This isn't clear at all, although there have been several articles
attempting to clarify the relative speeds of the two architecture styles.
>> [more questions]
>> J. Giles
>> Los Alamos
>
> [Peter's response is correct]
>
>Peter Damron
>Department of Computer Science
>University of Washington
>peterd@june.cs.washington.edu
>[My impression is that taking advantage of complicated instructions often
>adds ugly irregularities to an otherwise clean register model.
> [essentially correct examples]
>As the RISC crowd points out, these
>complicated instructions often end up being slower than the equivalent
>operation synthesized out of simpler ops,
A slight correction needs to be made here: there is only one instance
that I know of where a complex instruction on a CISC architecture turned
out to run more slowly than the same operation coded with simpler
instructions ON THE SAME MACHINE. I believe the instruction was one
of the CALL instructions in an early version of the microcode for one
of the smaller VAXen, but I'm not real sure. The net result was that
DEC fixed the microcode so the performance of the instruction was improved.
[As dmr noted in his recent comp.arch note, it was the 780's calling
instructions.]
A more correct statement of what the RISC crowd is pointing out is captured
in the following question:
What is the cost of the additional hardware/microcode necessary
to support complex instructions?
It is almost never the case (although it does sometimes happen) that an
instruction can be added to an existing CPU instruction set without
impacting the design of the hardware. In general, such an enhancement
requires more control lines, more microcode, and rarely it may require a
new function to the ALU. The question is then: how much more slowly does
the hardware run as a whole due to the addition of this additional
hardware? Stated another way: If you had spent as much time on making a
small instruction set run very fast as you spent making a large instruction
set run acceptably fast, how much faster would the majority of the programs
run?
>particularly if some compile-time
>optimization is possible, so the only gain is in instruction density. -John]

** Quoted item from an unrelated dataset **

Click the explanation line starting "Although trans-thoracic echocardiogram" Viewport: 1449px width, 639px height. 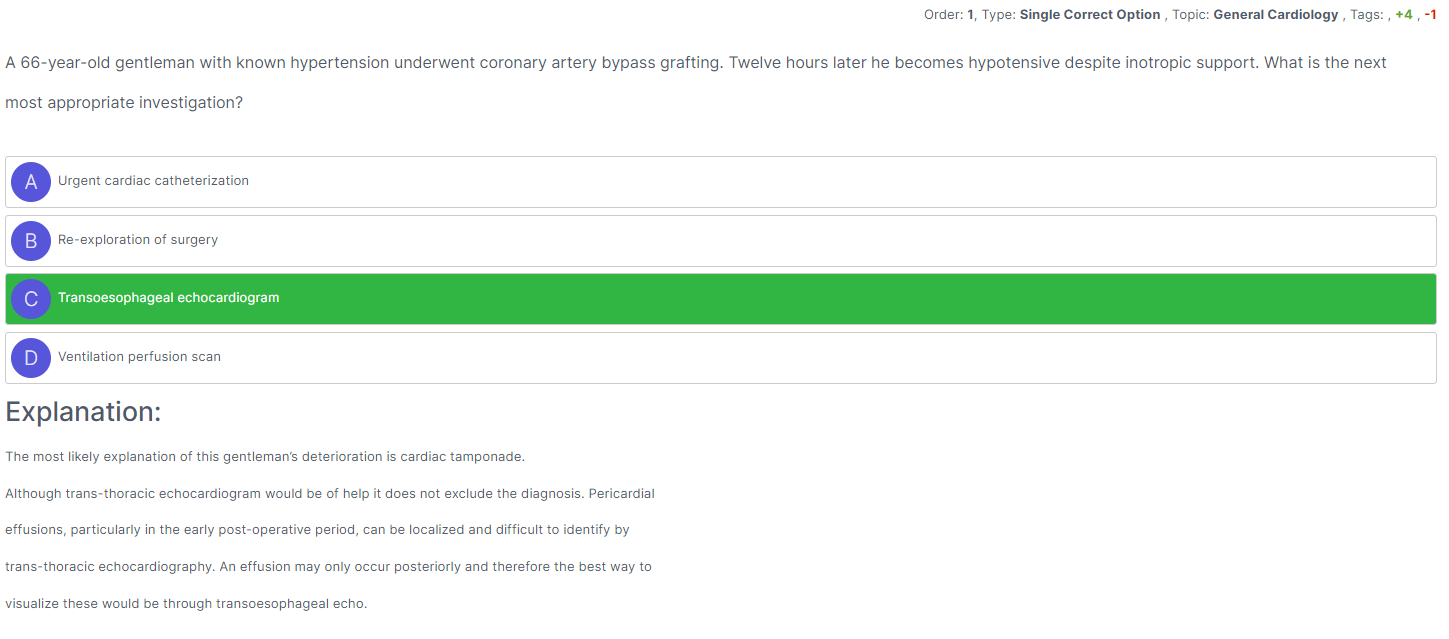(x=330, y=494)
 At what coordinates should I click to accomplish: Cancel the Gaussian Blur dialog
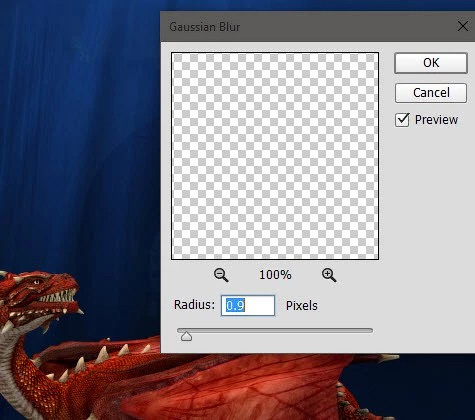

In my compiler-oriented opinion, this comment captures the true winnings
from RISCs. Compile-time optimization means throwing away as much
generality as you can while preserving the semantics of the operation
IN CONTEXT. Since simple operations run very fast on RISCs, and since the
majority of instructions emitted by a compiler (any compiler) are simple
instructions anyway, and since streams of simple instructions are easier to
analyze and improve (although at the cost of having more of them to look
at), the net result is faster programs.